Top of Extracted material

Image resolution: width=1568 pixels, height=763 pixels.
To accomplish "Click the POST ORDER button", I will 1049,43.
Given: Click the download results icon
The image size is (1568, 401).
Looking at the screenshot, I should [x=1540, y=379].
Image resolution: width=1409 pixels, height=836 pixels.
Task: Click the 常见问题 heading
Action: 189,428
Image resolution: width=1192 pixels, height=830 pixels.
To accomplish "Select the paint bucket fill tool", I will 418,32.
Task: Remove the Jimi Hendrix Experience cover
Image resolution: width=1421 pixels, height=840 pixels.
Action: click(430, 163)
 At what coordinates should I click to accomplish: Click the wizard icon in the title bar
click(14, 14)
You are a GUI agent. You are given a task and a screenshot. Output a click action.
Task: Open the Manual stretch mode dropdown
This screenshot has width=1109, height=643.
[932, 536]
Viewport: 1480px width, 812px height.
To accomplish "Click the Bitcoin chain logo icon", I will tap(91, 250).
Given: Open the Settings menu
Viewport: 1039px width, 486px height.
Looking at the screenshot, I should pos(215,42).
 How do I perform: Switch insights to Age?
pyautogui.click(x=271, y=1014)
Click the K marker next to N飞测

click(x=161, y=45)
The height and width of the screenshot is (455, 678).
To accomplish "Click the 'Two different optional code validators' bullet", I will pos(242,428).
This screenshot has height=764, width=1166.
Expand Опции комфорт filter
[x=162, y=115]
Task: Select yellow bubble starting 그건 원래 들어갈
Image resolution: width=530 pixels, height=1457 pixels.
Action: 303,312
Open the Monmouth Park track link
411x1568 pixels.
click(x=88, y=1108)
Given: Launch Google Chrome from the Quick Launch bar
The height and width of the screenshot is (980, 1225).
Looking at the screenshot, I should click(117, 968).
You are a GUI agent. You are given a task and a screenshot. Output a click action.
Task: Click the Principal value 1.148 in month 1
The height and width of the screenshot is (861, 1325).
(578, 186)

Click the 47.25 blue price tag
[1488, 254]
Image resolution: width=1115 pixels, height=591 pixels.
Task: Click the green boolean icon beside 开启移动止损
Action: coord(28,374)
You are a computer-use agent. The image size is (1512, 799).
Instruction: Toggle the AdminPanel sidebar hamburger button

Bottom of Extracted material

◆ **What to work on**: Please copy only the lines between the first line of the entries and the line with "This screenshot has height=764, width=1166.", keeping those two end lines as well, exactly as written.

◆ **Exercise solution**:
Image resolution: width=1568 pixels, height=763 pixels.
To accomplish "Click the POST ORDER button", I will 1049,43.
Given: Click the download results icon
The image size is (1568, 401).
Looking at the screenshot, I should [x=1540, y=379].
Image resolution: width=1409 pixels, height=836 pixels.
Task: Click the 常见问题 heading
Action: 189,428
Image resolution: width=1192 pixels, height=830 pixels.
To accomplish "Select the paint bucket fill tool", I will 418,32.
Task: Remove the Jimi Hendrix Experience cover
Image resolution: width=1421 pixels, height=840 pixels.
Action: click(430, 163)
 At what coordinates should I click to accomplish: Click the wizard icon in the title bar
click(14, 14)
You are a GUI agent. You are given a task and a screenshot. Output a click action.
Task: Open the Manual stretch mode dropdown
This screenshot has width=1109, height=643.
[932, 536]
Viewport: 1480px width, 812px height.
To accomplish "Click the Bitcoin chain logo icon", I will tap(91, 250).
Given: Open the Settings menu
Viewport: 1039px width, 486px height.
Looking at the screenshot, I should pos(215,42).
 How do I perform: Switch insights to Age?
pyautogui.click(x=271, y=1014)
Click the K marker next to N飞测

click(x=161, y=45)
The height and width of the screenshot is (455, 678).
To accomplish "Click the 'Two different optional code validators' bullet", I will pos(242,428).
This screenshot has height=764, width=1166.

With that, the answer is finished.